The rise of the machines is here with Kodiak Robotics, Nuro and Miso Robotics' emerging programs
Once the stuff of science-fiction novels and episodes of the Jetsons, robots are increasingly making their way into our lives, bringing added efficiency and safety to everyday tasks.
In recent weeks, Kodiak Robotics announced a collaboration with Werner Enterprises, one of the nation's largest traditional trucking companies, to showcase how self-driving trucks can be used with a classic transfer hub model.

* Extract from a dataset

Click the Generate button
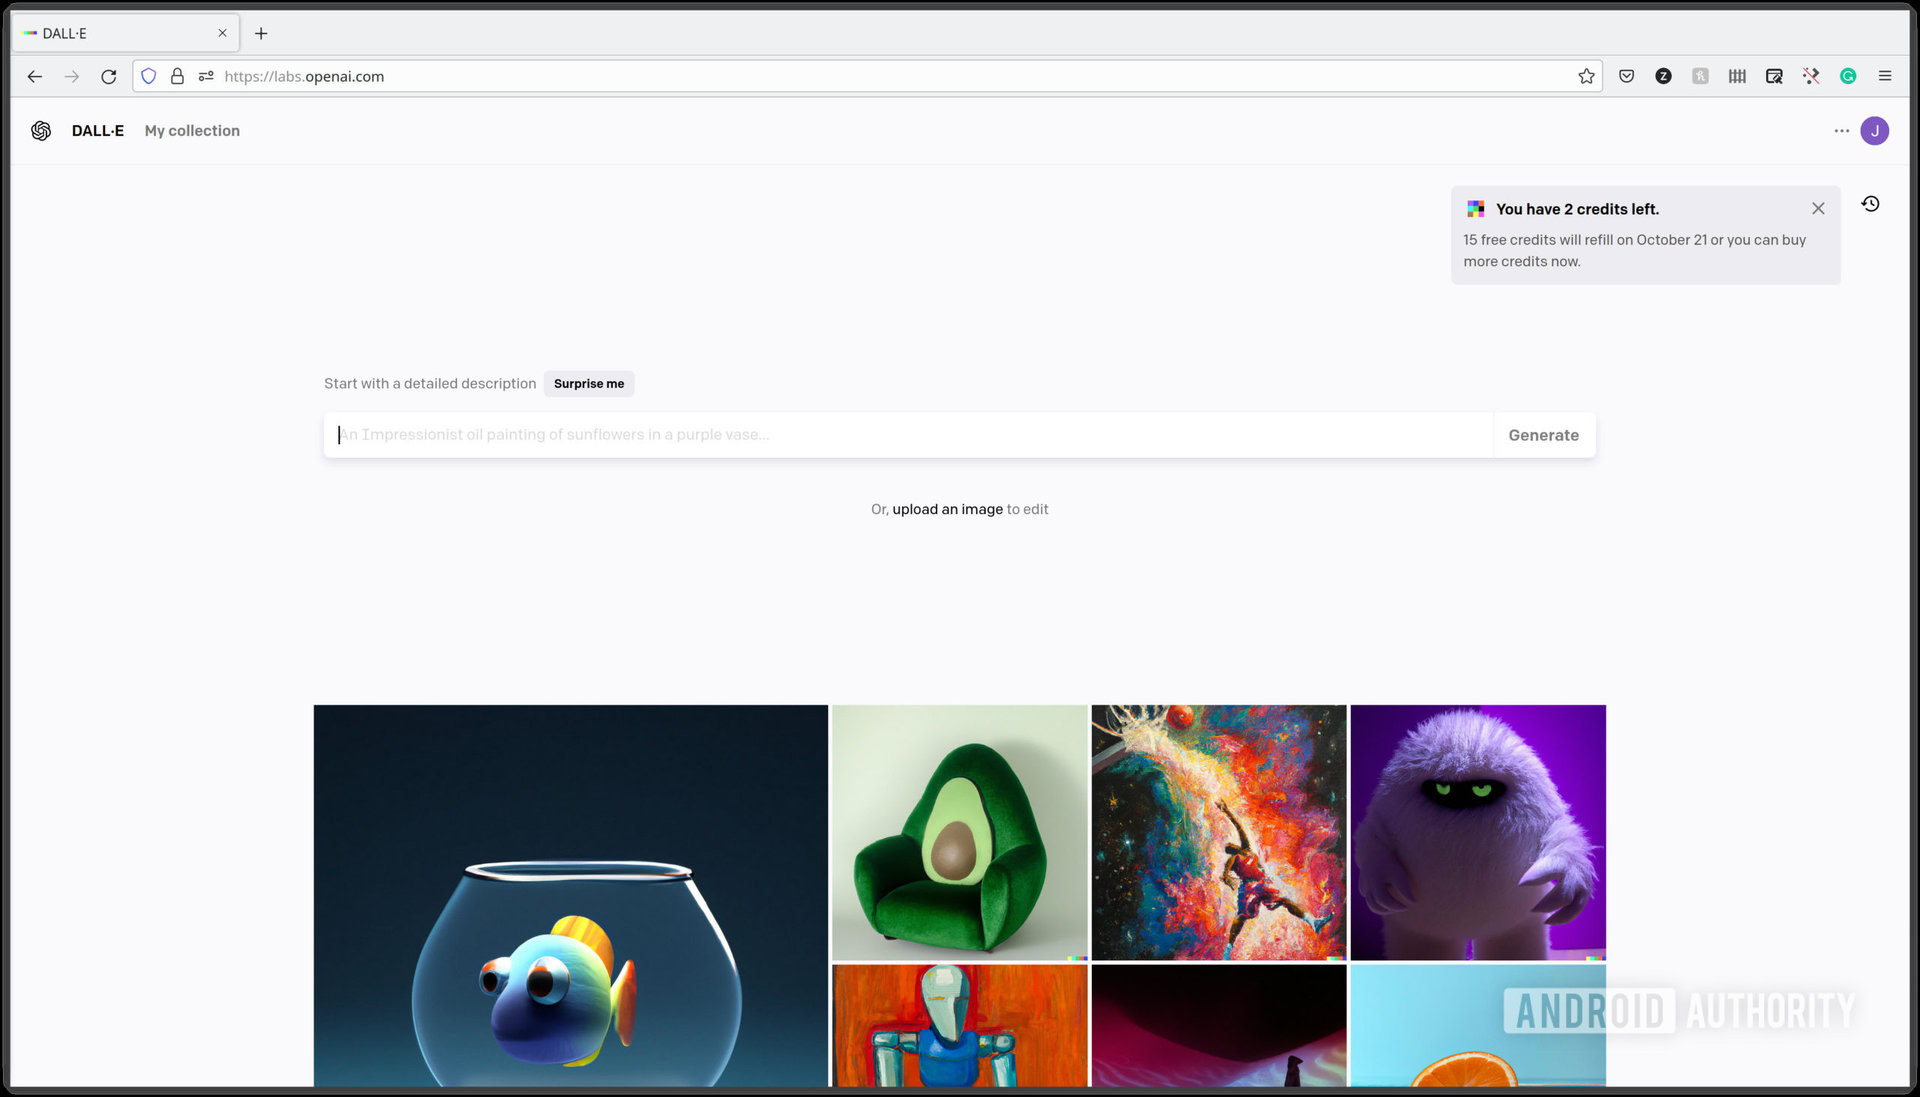1920x1097 pixels. (1543, 435)
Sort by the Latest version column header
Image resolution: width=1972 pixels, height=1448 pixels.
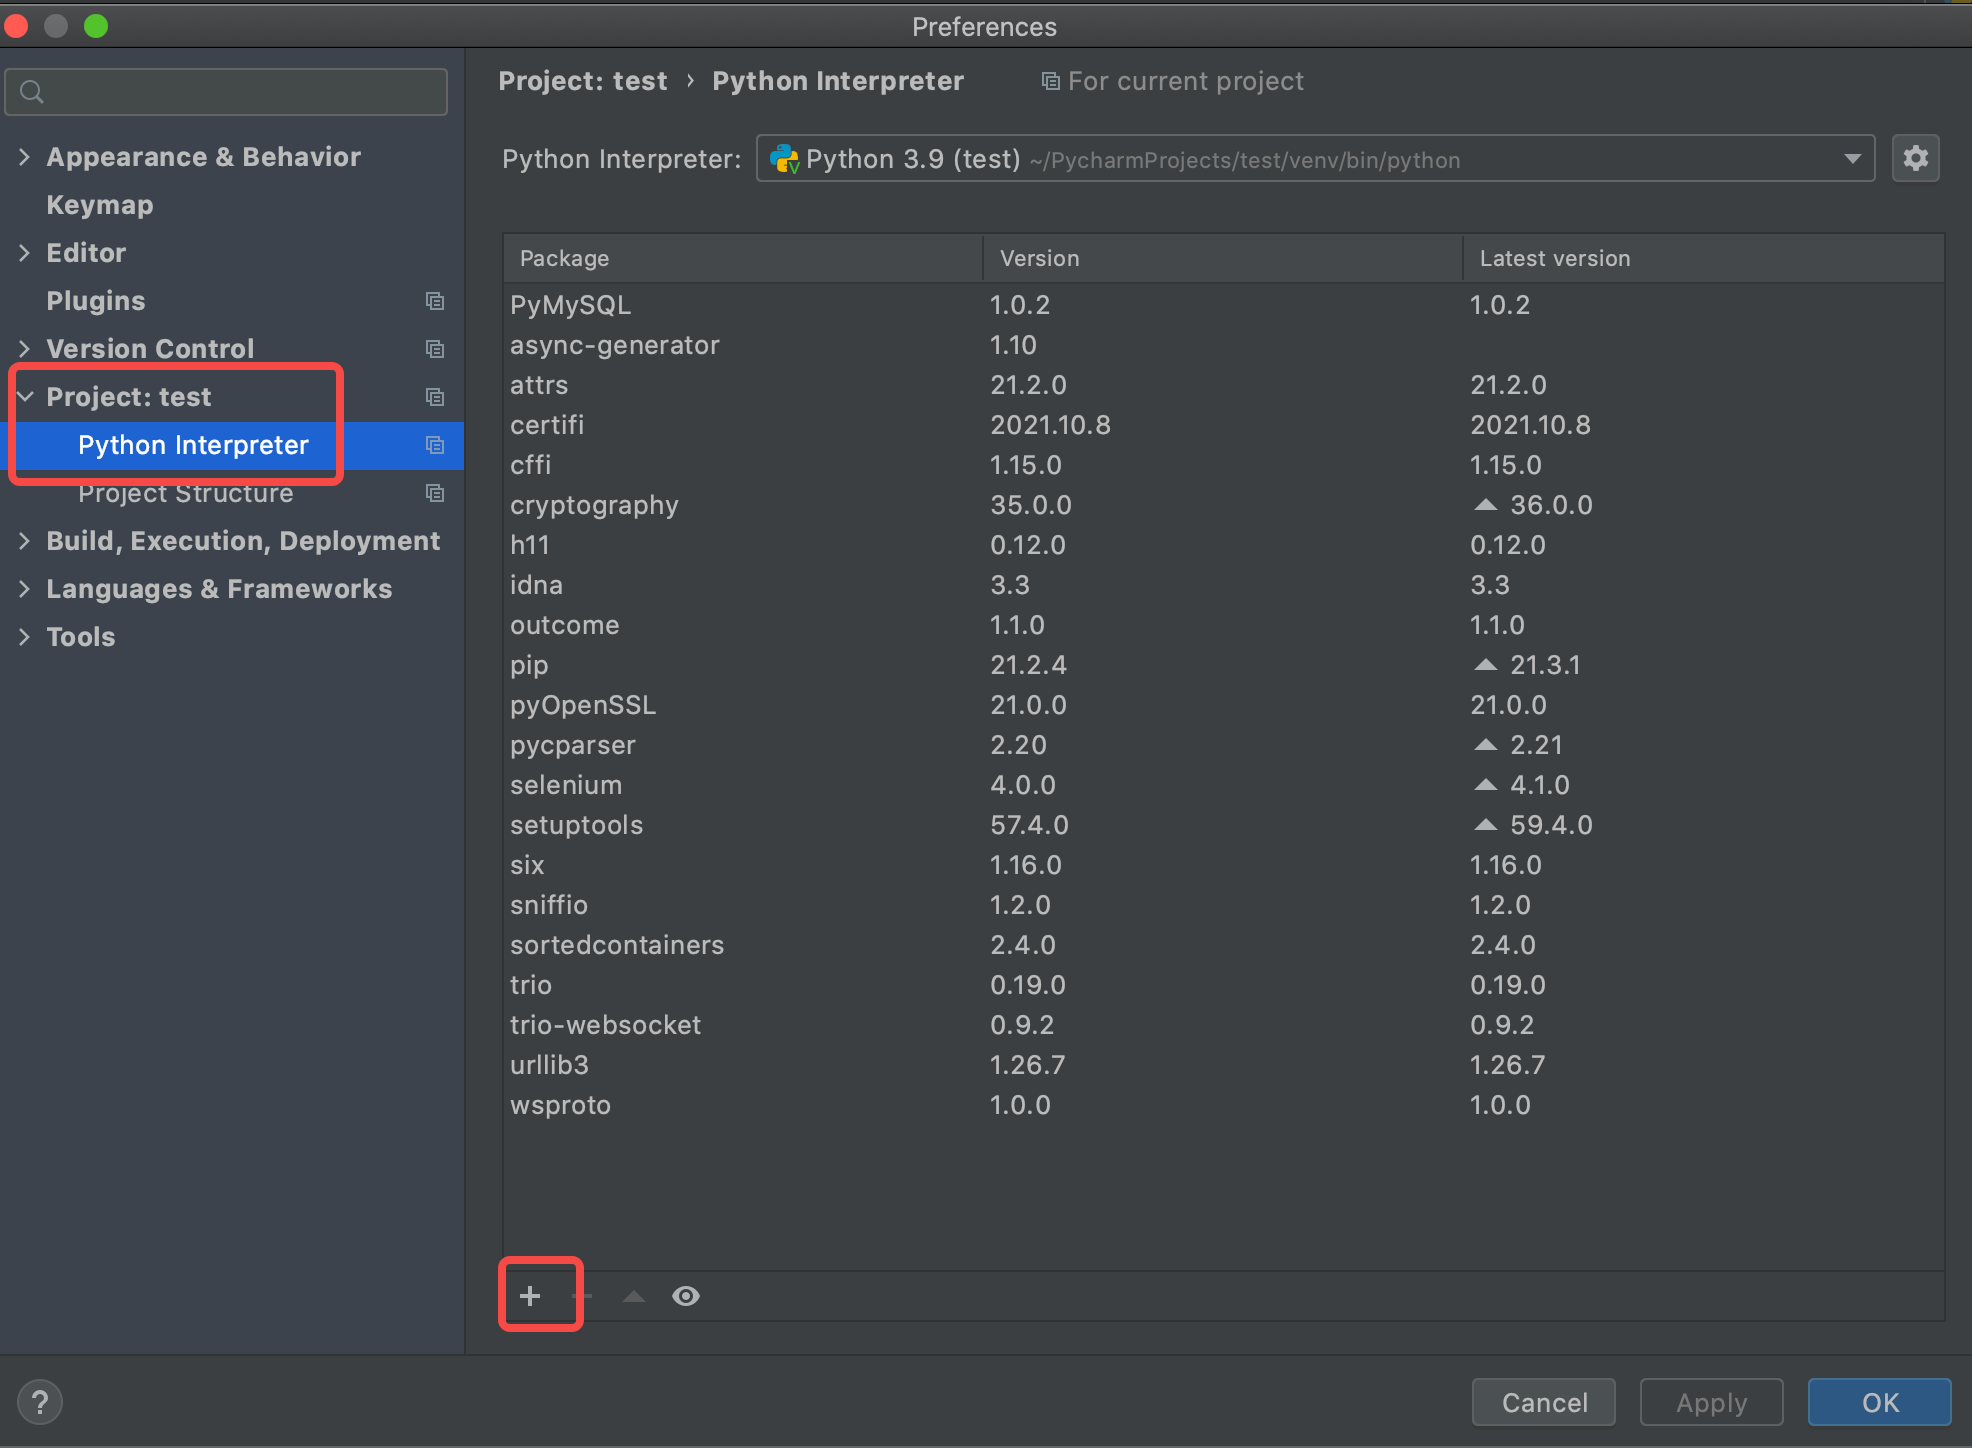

The partnership commenced in August with a week-long pilot program in which a Kodiak self-driving truck, accompanied by a human “safety driver,” completed four tours involving eight trips between Dallas and Lake City, Florida
In a similar pilot test announced this week, Kodiak has teamed up with furniture retailer IKEA to run deliveries from its Houston warehouse, to its stores in Dallas, a distance of nearly 300 miles.
And Nuro, a maker of small self-driving vehicles that are designed to transport consumer goods, has signed a 10-year deal with partner Uber Eats. Consumers can order food from various restaurants and a self-driving vehicle – which lacks driver’s seats or steering wheels – will soon be making deliveries in Mountain View, Calif. and Houston. After testing the delivery service in those two cities, the companies have plans to expand into the Bay Area.
The rise of the machines isn’t confined to autonomous vehicles. Miso Robotics has started rolling out its Flippy 2 robot, which automates the process of deep-frying potatoes, onions and other foods. A large robotic arm takes frozen French fries and other foods out of a freezer, dips them into hot oil, then deposits the ready-to-serve product into a tray. A number of restaurant chains have signed up to use this robotic fry cook, including Jack in the Box, White Castle, and CaliBurger.
Speaking of beverages, Bloomberg reported that Liquid Death, a three-year-old fast-growing bottled-water company that is valued at $700 million, received an additional $70 million investment from a group of backers including Science Ventures and Live Nation Entertainment. Liquid Death has brought creativity to a crowded industry by packaging mountain water in what resembles a beer can; one investor thinks it may be the fastest growing non-alcoholic beverage maker of all time. Indeed, the company could have a valuation of $1 billion in a year or so.